LFD Book Forum  

Go Back   LFD Book Forum > Course Discussions > Online LFD course > The Final

Thread Tools Display Modes
Prev Previous Post   Next Post Next
Old 05-27-2013, 03:28 PM
Michael Reach Michael Reach is offline
Senior Member
Join Date: Apr 2013
Location: Baltimore, Maryland, USA
Posts: 71
Default Data snooping and science

I was very struck by the idea mentioned in Lecture 17 (and in the book) that you can be guilty of data snooping because you are using information about the data that your colleagues gained earlier. It was especially interesting because I just watched a video from a famous physicist where (I think) he violated this rule. In case you're interested,
(the part I wanted starts at around 14:30)
Dr. Muller (head of BEST temperature project) points at world temperature anomalies for the last century or two. He says that what should really impress skeptics is: he can model the anomaly with just one parameter.
He can't, right? There is a set of temperature anomalies, and there are literally dozens of models representing the data. There are zillions of parameters and ways of representing the data, and I don't see how to ignore all that at this late date.
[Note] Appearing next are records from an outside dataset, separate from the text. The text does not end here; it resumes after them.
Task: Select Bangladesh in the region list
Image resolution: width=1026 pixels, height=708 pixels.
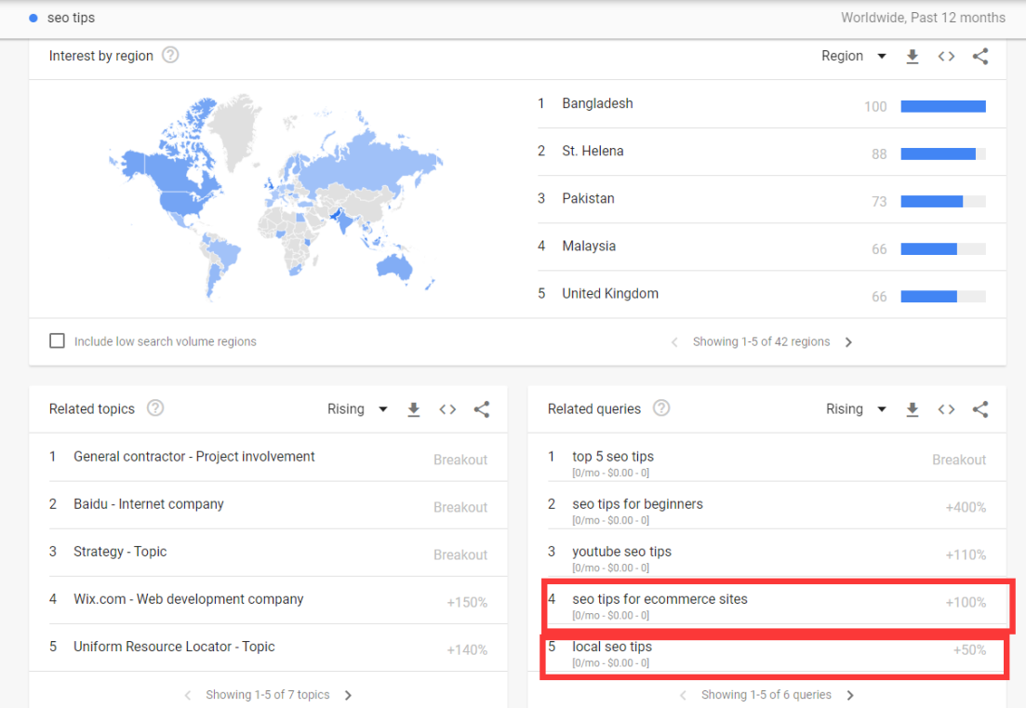Action: pos(597,104)
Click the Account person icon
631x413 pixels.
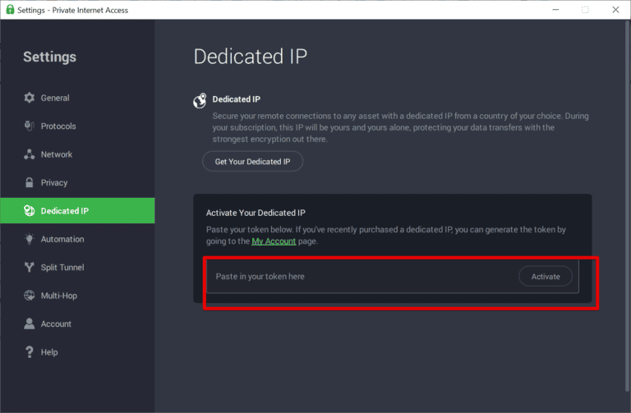(29, 324)
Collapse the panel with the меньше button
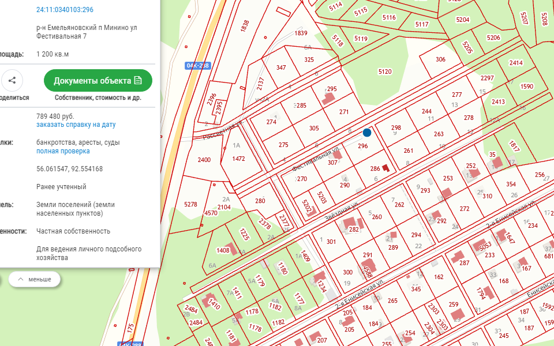This screenshot has width=554, height=346. click(34, 279)
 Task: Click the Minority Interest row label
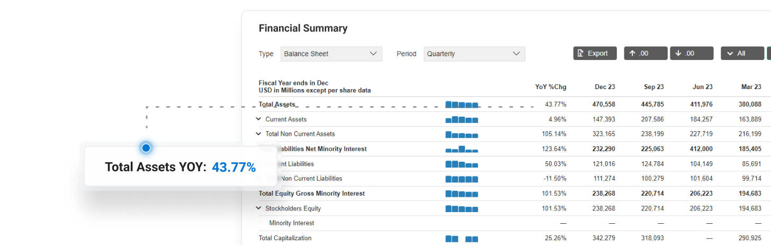point(291,223)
I'm really kind of confused (I know little about climate science - I'm asking about the Machine Learning side of this). Say I would want to become a big expert and analyze climate models, and figure out sensitivity to CO2 or such. How would one begin to give an estimate of the generalization of one's modelling? You have only one data set, so and so much data over the last century or whatever. It really isn't that much data, and there sure are a lot of variables to tweak and potential hypotheses. And then you test it: each year you get a few more data points to check. Coming in from the standpoint of this course, it would seem almost hopeless to me. Is that correct?
Reply With Quote

Thread Tools
Display Modes

Posting Rules
You may not post new threads
You may not post replies
You may not post attachments
You may not edit your posts

BB code is On
Smilies are On
[IMG] code is On
HTML code is Off

Forum Jump

All times are GMT -7. The time now is 02:48 AM.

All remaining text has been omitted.